Ilhan has been sounding the alarm about Trump for years. Now, she said, even people who have stood by him are calling for his removal, too.
Ilhan began calling for a second impeachment of Trump earlier this week after details emerged of a phone call to Georgia’s secretary of state in which Trump urged him to find enough votes for him to win the state.
“This is not a one-off incident,” Ilhan said in a statement Wednesday. “It is the result of years of collaboration on the part of the Republican Party, who have aided and abetted Trump’s criminal attempts to destroy our republic, and the cause of democracy around the world.”
Kathryn Pearson, a University of Minnesota professor who specializes in studying Congress, said she was not surprised by how quickly members began calling for consequences. But she added that it’s difficult to predict what might happen.
“His attacks on Representative Omar were unprecedented,” Pearson said of Ilhan’s efforts specifically. “It’s not surprising that she would respond quickly.”

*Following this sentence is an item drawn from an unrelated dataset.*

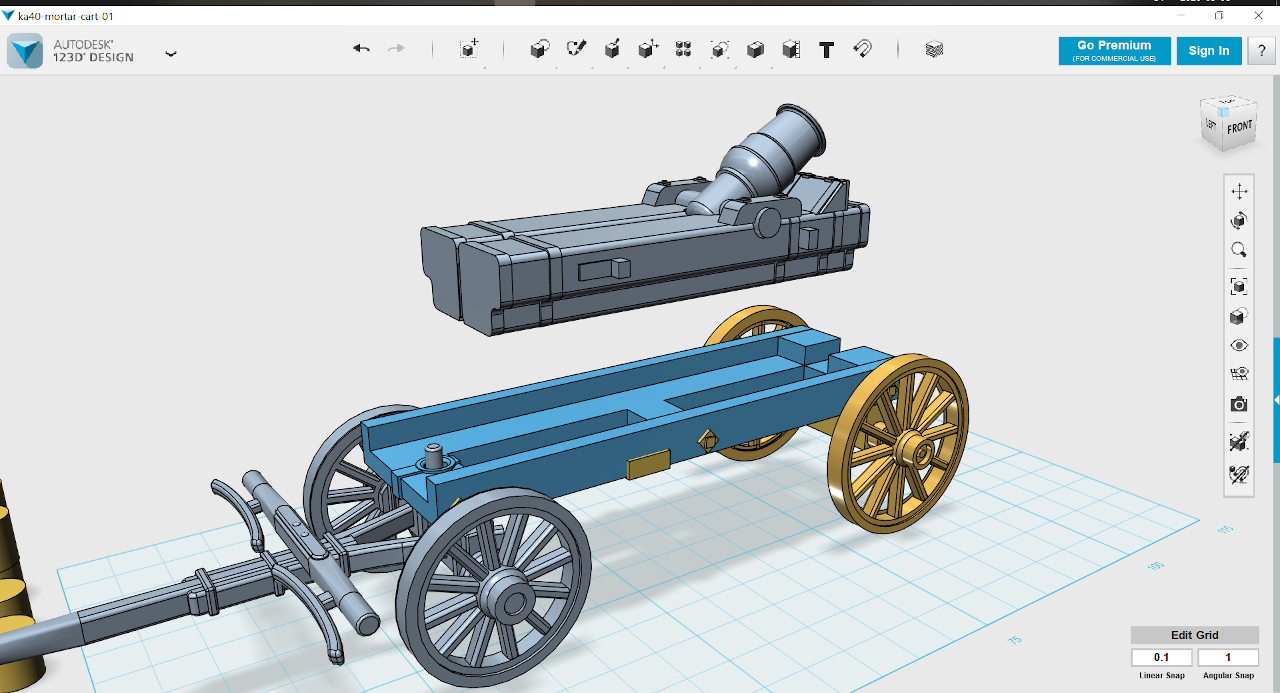
Task: Click the Sign In button
Action: pos(1209,51)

Pearson is doubtful that a majority of the president’s Cabinet will support invoking the 25th Amendment, especially as Transportation Secretary Elaine Chao resigned Thursday. She added: “You could argue that it’s Congress’ responsibility to respond.”

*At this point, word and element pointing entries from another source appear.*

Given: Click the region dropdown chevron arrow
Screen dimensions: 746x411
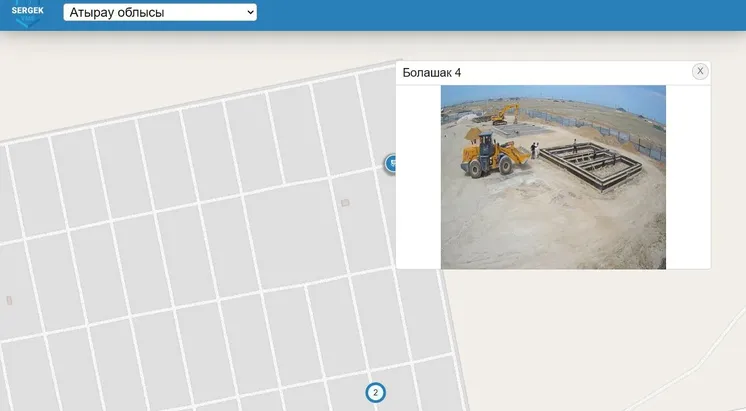Looking at the screenshot, I should click(249, 13).
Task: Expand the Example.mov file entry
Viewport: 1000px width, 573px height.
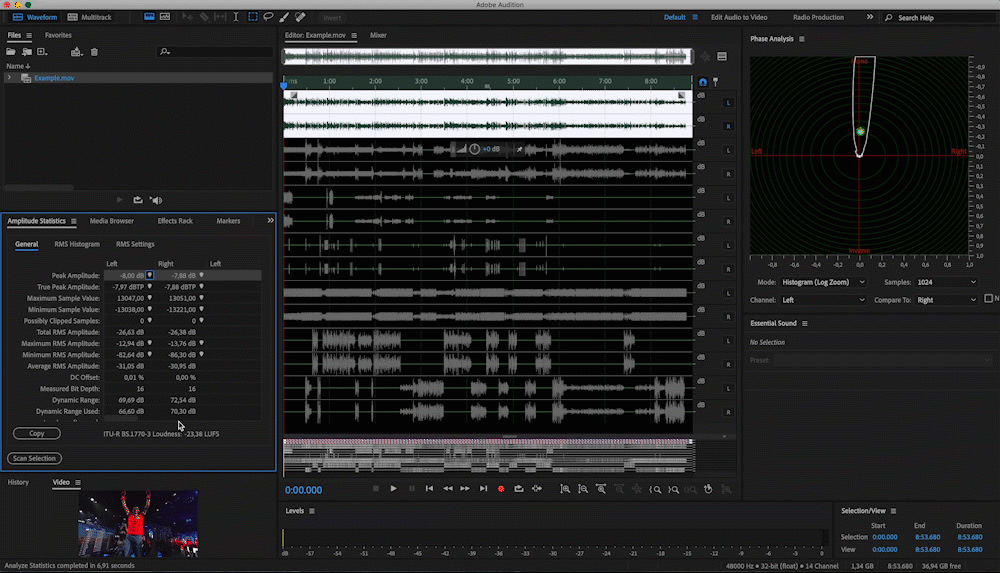Action: click(10, 77)
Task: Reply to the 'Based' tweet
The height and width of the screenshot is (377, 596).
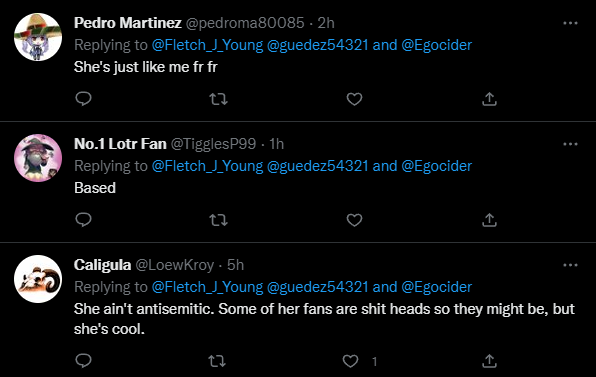Action: [x=84, y=220]
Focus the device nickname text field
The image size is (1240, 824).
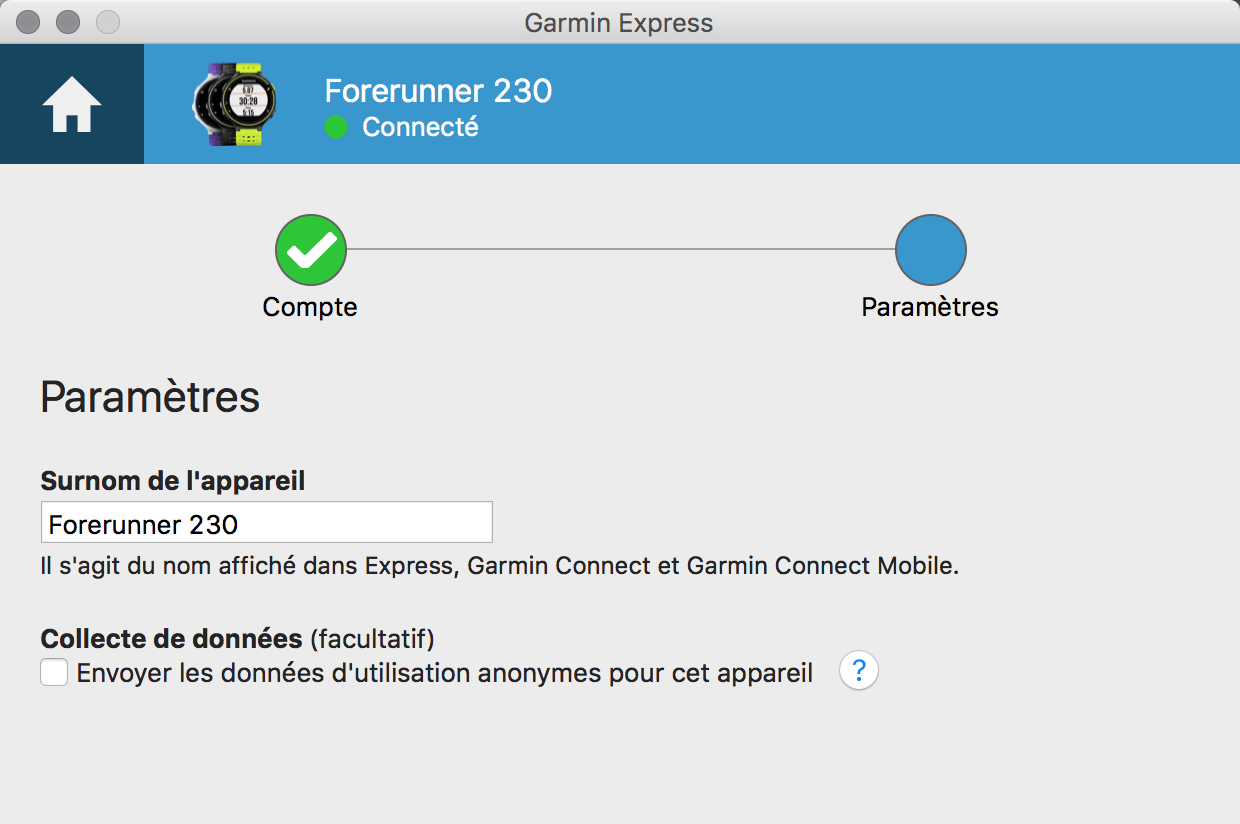(x=266, y=523)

The complication there, Pearson said, is whether enough Republicans would be on board.
Immigrant elected officials and community leaders in Minnesota expressed support for Ilhan’s effort and noted the significance of someone constantly berated by Trump being the one to spark the move toward impeachment.
State Senator Omar Fateh, the first Somali-American elected to the Minnesota Senate, said he stands with Ilhan’s effort to impeach Trump. He added that “anti-Democracy protesters” who attacked the Capitol have tried to subvert American democracy, at the instruction of Trump and right-wing leaders.
“It is an act of patriotism to take to the streets, to protest, and participate in civil disobedience to fight against injustice taking place in your country,” Omar said. “It is not an act of patriotism to engage in sedition and use fear-mongering and conspiracy to try to overturn the outcome of a certified election.”
Habon Abdulle, the executive director of civic engagement group Ayada Leads, said Ilhan was the first person her organization had recruited for campaign training in 2015. She remains friends with Ilhan and is an avid supporter.
Despite constantly being called “un-American,” Habon said Ilhan showed “how much she loves this country,” with her swift and bold action.
“Supporting sedition and inspiring pro-Trump riots to refuse Biden’s victory—That’s un-American,” she said.